Increasingly, I tend not to see it as a case of the Almighty micro-managing our course through life -- but I certainly still have room for providential threads and strands.

If I go to church X, Y or Z then it must surely come down to personal, individual choice - even if I choose an option that doesn't necessarily 'fit' in a conducive sense ...

I dunno ... perhaps I'm reacting against my more pietistic background. My mum-in-law, who became charismatic in the early days of the charismatic renewal in the CofE - always felt drawn towards the Pentecostals in the town in the north-west of England where she ended up ... 'For two pins I've have headed to the Penties,' she would say, 'But God called me to remain at the parish church ...'

Even in my more full-on pietistic days I couldn't see why this would be and what the outcome would have been one way or another ... I couldn't quite see what she 'achieved' by remaining Anglican over and against what she might have done had she become some kind of posh Pentie ... (she's pretty middle-class) ...

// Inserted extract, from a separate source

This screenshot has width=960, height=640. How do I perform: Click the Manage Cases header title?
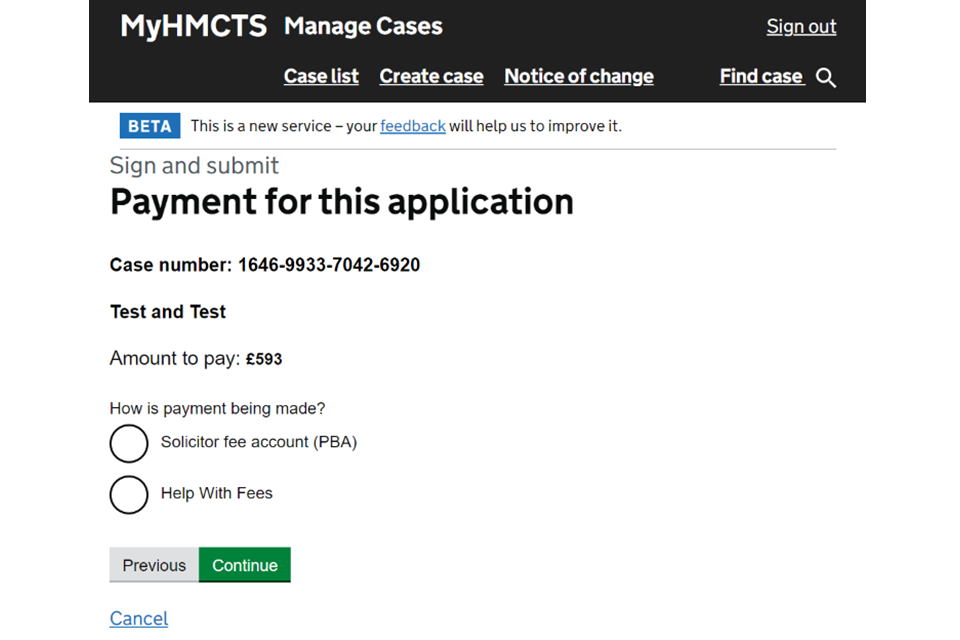click(x=363, y=27)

Nor vice-versa - what would have been 'better' about being a Pentie?

Neither her old parish church nor her nearest Penties are going particularly great guns from what I can see ...

Perhaps I'm just cynical or have been round the block too many times ...

If we are in God's service, it's not about what we achieve but about what God is doing through our service. That won't always be apparent to other people.

I understand why you are wary, and it is right to be wary, as we can lead ourselves all over the place if we allow our imaginations to run riot, but if we are in God's service, spending time in prayer and doing our best to listen to God, in whatever way God blesses us with his guidance, we will conform to his will and forget about satisfying ourselves (except that we are satisfied if we are carrying out God's will).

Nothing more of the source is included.